• [EXERCISE AIM]: Put these lines from the records below into a numbered list with blank lines left out. Begin at the line that has "Where should I click to: Click issuing" and stop after the line that has "pos(1402,616)".

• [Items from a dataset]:
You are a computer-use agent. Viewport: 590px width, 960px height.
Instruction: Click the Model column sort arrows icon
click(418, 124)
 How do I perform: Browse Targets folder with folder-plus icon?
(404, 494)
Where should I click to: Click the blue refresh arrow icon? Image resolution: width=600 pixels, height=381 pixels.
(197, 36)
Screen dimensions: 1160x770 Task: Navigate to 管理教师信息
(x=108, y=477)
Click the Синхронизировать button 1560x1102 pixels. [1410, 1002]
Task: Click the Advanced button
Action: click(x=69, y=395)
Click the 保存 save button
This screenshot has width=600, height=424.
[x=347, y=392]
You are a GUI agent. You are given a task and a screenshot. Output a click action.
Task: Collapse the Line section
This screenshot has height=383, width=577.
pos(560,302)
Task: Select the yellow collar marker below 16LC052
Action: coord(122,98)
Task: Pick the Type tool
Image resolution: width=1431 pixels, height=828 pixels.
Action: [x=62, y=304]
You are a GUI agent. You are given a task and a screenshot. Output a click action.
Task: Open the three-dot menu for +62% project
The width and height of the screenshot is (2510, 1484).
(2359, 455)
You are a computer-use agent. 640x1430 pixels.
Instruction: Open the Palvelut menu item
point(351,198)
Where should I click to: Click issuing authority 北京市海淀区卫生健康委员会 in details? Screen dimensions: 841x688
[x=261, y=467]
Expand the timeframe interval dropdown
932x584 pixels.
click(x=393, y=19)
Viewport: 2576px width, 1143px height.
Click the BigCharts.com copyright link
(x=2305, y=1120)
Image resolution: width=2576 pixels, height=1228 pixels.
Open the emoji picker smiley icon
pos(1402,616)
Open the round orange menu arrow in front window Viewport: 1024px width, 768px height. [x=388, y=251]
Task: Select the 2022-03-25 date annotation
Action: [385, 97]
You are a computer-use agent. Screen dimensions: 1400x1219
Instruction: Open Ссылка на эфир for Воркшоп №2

• [RESPONSE]:
1. Where should I click to: Click issuing authority 北京市海淀区卫生健康委员会 in details? Screen dimensions: 841x688
2. [x=261, y=467]
3. Expand the timeframe interval dropdown
4. 932x584 pixels.
5. click(x=393, y=19)
6. Viewport: 2576px width, 1143px height.
7. Click the BigCharts.com copyright link
8. (x=2305, y=1120)
9. Image resolution: width=2576 pixels, height=1228 pixels.
10. Open the emoji picker smiley icon
11. pos(1402,616)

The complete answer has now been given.